Violin Chart: (reflecting distribution)
Sns.violinplot (x= "Total_bill", y= "Day", hue= "Time", data=tips);
Output:
After the time classification is not intuitive and not good to see, we can:
Sns.violinplot (x= "Day", y= "Total_bill", hue= "sex", data=tips, Split=true);
Let spilt = True, making it visually pleasing:
The set trend of display values can be shown with a bar chart
Sns.barplot (x= "Sex", y= "survived", hue= "class", data=titanic);
The point graph can better describe the difference of variation
Sns.pointplot (x= "Sex", y= "survived", hue= "class", Data=titanic) #hue表示指标
For the point graph, you can also make the picture look good, set some parameters
Sns.pointplot (x= "Class", y= "survived", hue= "sex", Data=titanic, palette={"male": "G", "female": "M"}, markers=["^", "O"], linestyles=["-", "--"]);
Output:
Wide type data
Sns.boxplot (data=iris,orient= "H")
Orient = "H" to make the picture sideways
Multi-layer Panel classification diagram
This integrates the previous several, passing the type of diagram as a parameter
Sns.factorplot (x= "Day", y= "Total_bill", hue= "smoker", Data=tips)
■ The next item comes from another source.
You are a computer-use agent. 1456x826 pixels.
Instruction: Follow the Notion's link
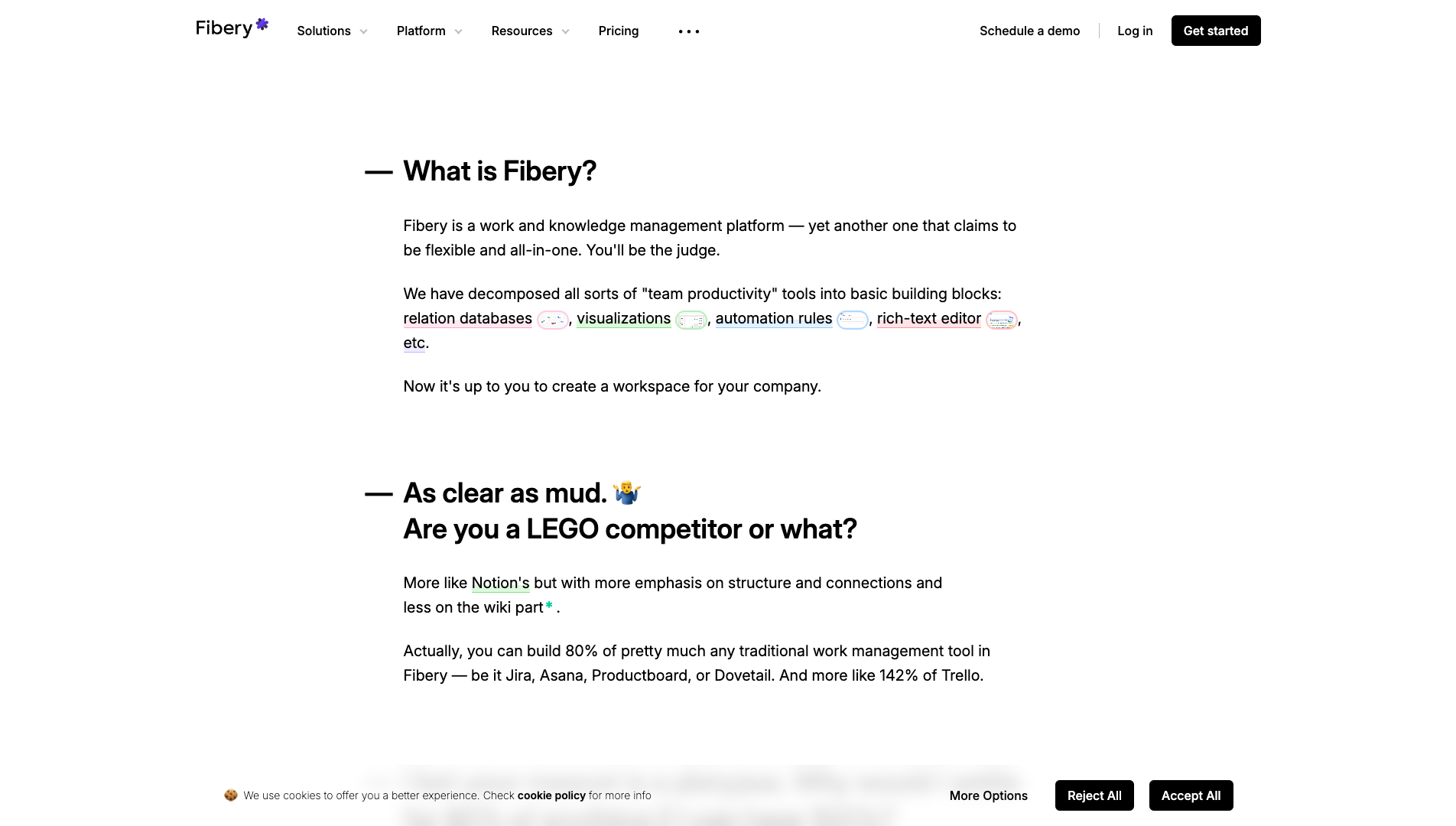[500, 583]
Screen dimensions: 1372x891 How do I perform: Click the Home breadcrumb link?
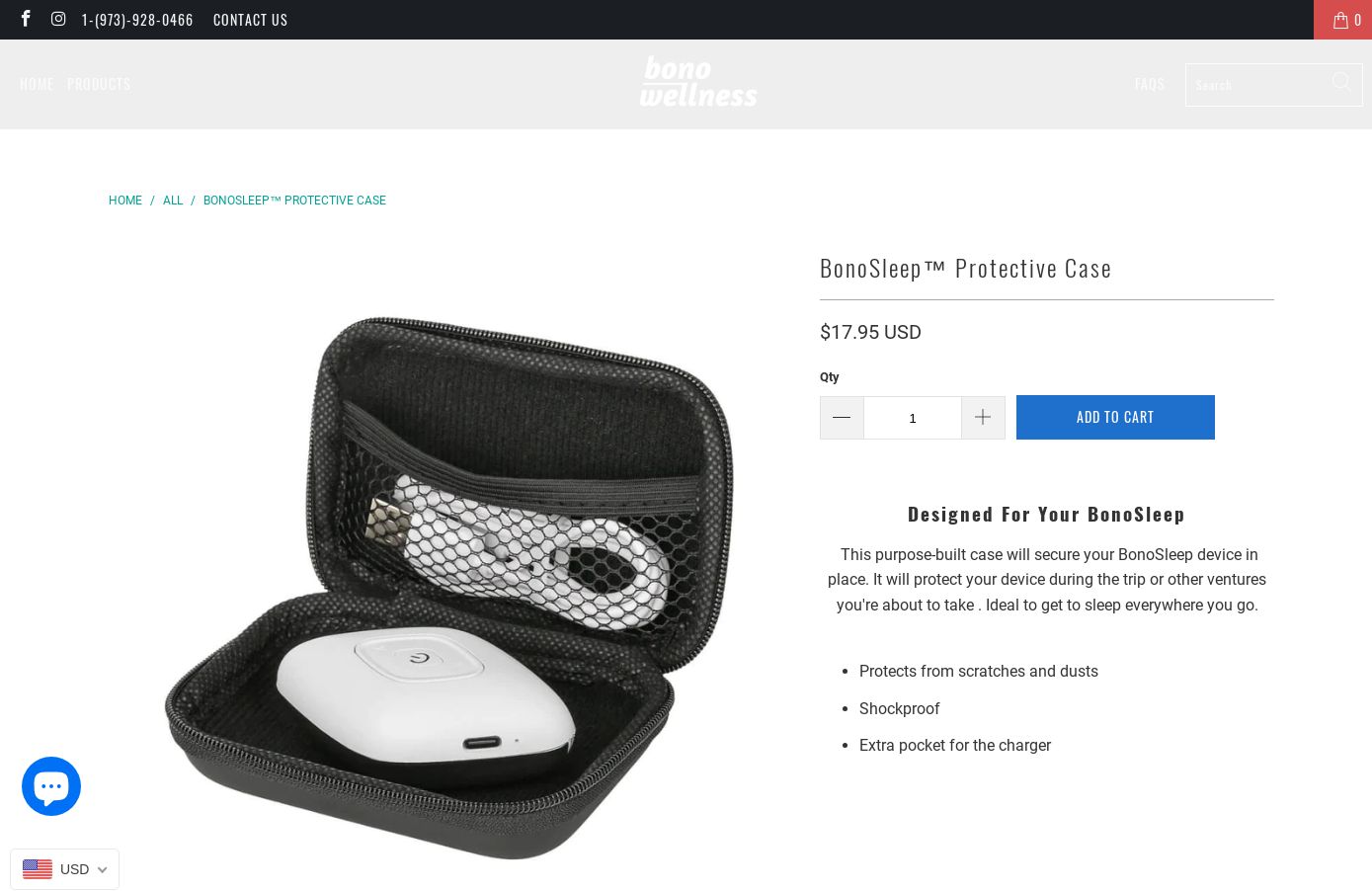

Sns.factorplot (x= "Day", y= "Total_bill", hue= "smoker", Data=tips, kind= "bar") #kind为图的类型
Sns.factorplot (x= "Day", y= "Total_bill", hue= "smoker",
Output:
Sns.factorplot (x= "Time", y= "Total_bill", hue= "smoker", col= "Day", Data=tips, kind= "box", Size=4, aspect=.5) # Specify width and size
About Factorplot
Seaborn.factorplot (X=none, Y=none, Hue=none, Data=none, Row=none, Col=none, Col_wrap=none, estimator=, ci=95, n_boot= Units=none, Order=none, Hue_order=none, Row_order=none, Col_order=none, kind= ' point ', size=4, Aspect=1, orient= None, Color=none, Palette=none, Legend=true, Legend_out=true, Sharex=true, Sharey=true, Margin_titles=false, FACET_KWS =none, **kwargs) Parameters:?x,y,hue DataSet variable name? date DataSet DataSet name? Row,col more categorical variables to tile the variable names? Col_wrap maximum number of tiles per row integer? Estimator Vector-to-scalar mapping vectors in each cluster? CI confidence interval floating point number or none?n_boot integer that is used when calculating confidence intervals? The identifier of the units sampling unit for performing multistage bootstrap and repeating measurement design data variables or vector data? order, Hue_ Order corresponds to a list of sorted list strings? Row_order, Col_order corresponds to a list of sorted list strings? Kind: Option: Point default, Bar histogram, count frequency, Box box, violin violin, strip scatter, SW Arm scatter point size per polygon height (inch) scalar aspect aspect ratio scalar Orient direction "V"/"h" color matplotlib color palette palette seaborn color swatch or dictionary legend Hue's information plane Board True/false Legend_out Whether to extend the graphic and draw the information box to the right of the center True/false share{x,y} shared axis True/false
5, Facetgrid use method and draw multivariable
Import First:
Import NumPy as Npimport pandas as Pdimport Seaborn as Snsfrom scipy import statsimport matplotlib as Mplimport matplotlib . Pyplot as Pltsns.set (style= "ticks") np.random.seed (sum (Map (ord, "Axis_grids"))
First look at the data:
Tips = Sns.load_dataset ("Tips") Tips.head ()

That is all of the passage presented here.